In swarm intelligence, many individuals interact within a system. These individuals follow a set of simple rules, and through their interactions, more complex behaviour can emerge.

"The whole is greater than the sum of its parts"

- Probably Not Aristotle

A famous example of emergent behaviour is Craig Reynolds 'Boids' program. First created in 1986, the 'boids' simulate life-like flocking behaviour:

The movement of an entire flock looks complicated. However, if we consider the individuals, we can see that complex behaviour emerges from three simple rules:

**Separation:**Boids move to avoid colliding with each other.**Alignment:**Boids steer to match the average direction of the boids around them.**Cohesion:**Boids move to towards the centre of the boids around them.

A single boid following these rules is computationally cheap. Nevertheless, basic implementations of the algorithm are highly inefficient. A boid needs to consider all other boids to calculate its velocity update. So, without additional programming, the boids algorithm has complexity $O(n^2)$ with respect to the number of boids. As we add more boids to the simulation, we exceptionally increase the workload.

Quick note: we are using a metric called 'slowdown' to measure performance. Essentially, slowdown is the ratio between the time it takes to create the simulation and real-time duration of that simulation.

A common way of increasing the performance of boids is through the use of spatial data structures. In the $O(n^2)$ algorithm, the boids consider all the other boids in the environment. However, their velocity update is only affected by the boids they are close to. Spatial data structures store the boids based on their positions. This lets only the boids that are stored together be compared, saving computations.

One of the most well-known spatial data structures is tiling. Tiling marks the locations of the boids by laying a set of tiles on the environment. Boids only consider other boids in their tiles and the tiles that surround it.

Tiling can improve the efficiency of Boids to near $O(n)$ with respect to the number of boids. However, an often overlooked issue of tiling is its efficiency in large state spaces. As the size of the 'world' that we hold our boids in increases, the number of tiles exponentially increases.

Calculating the velocity update of a boid has complexity $O(n)$ where n is the number of boids within range of the boid. Because of this, we would expect performance to improve in a more spacious (less boid dense) environment. Unfortunately, because tiling has exponential complexity in the state space size, it's performance doesn't improve much.

The solution that I propose to this problem is the use of an algorithm that has $O(n)$ complexity with respect to the size of the environment.

DBSCAN is an unsupervised learning clustering algorithm that produces clusters based on the density of the points. Applying DBSCAN to boids creates a set of sub-flocks that are too far apart to interact with each other. The boids in these sub-flocks, like in tiles, only need to consider other boids in the flock.

DBSCAN's performs significantly better than tiling in large state space. Tiling has to lay down many redundant tiles across the environment, many thousand in the most extreme cases. DBSCAN only needs to consider the boids locations as points so can cluster them quickly.
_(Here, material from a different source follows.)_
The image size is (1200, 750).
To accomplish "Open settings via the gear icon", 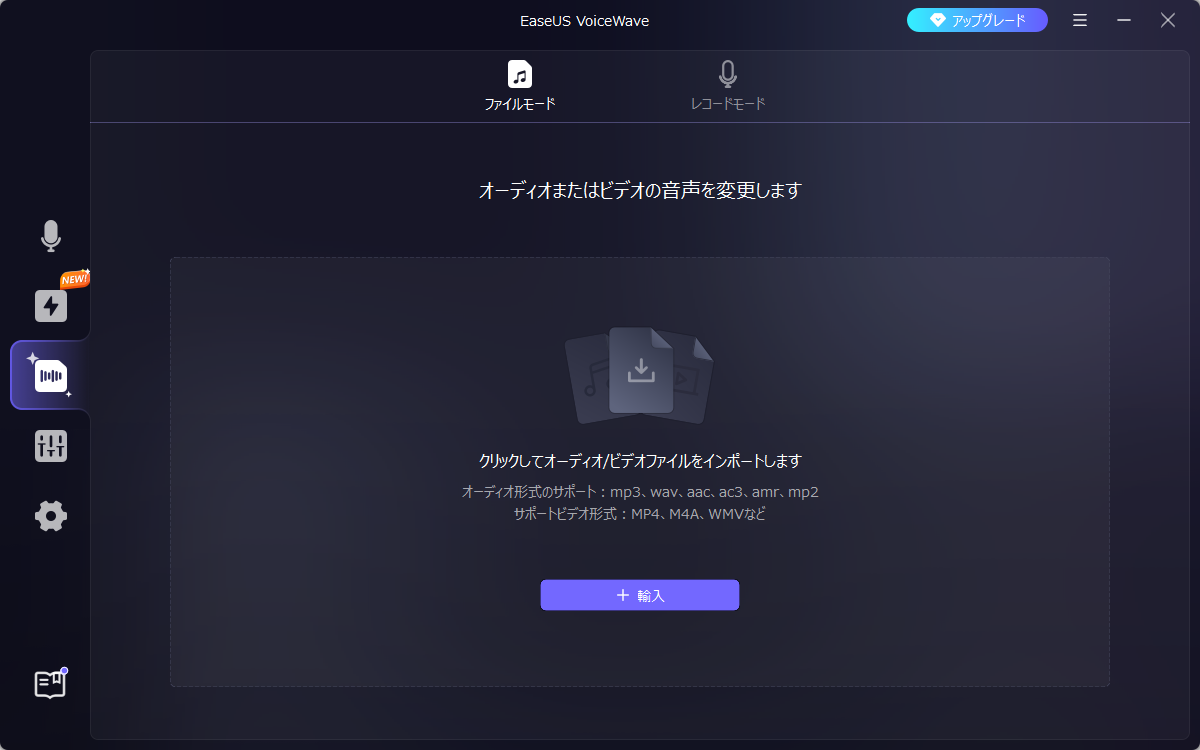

DBSCAN isn't necessarily a universal improvement. In high boid density situation, DBSCAN Boids has comparable performance to the $O(n^2)$ implementation. To address this, I have combined DBSCAN with the tiling algorithm previously discussed. The result is a version of the tiling algorithm that is far more efficient with respect to the size of the environment.

The red boxes show the areas of the environment where tiling updates are being performed. We can see that a small proportion of the environment requires updating between time steps. This gives a near-universal improvement over the original tiling approach as well as increased performance over plain DBSCAN in high boid density situations.

Although we have seen good improvement over the basic boids implementation, we have only dealt with improving the logic of the algorithm. Further performance increases could be found by optimising the code and using parallel programming.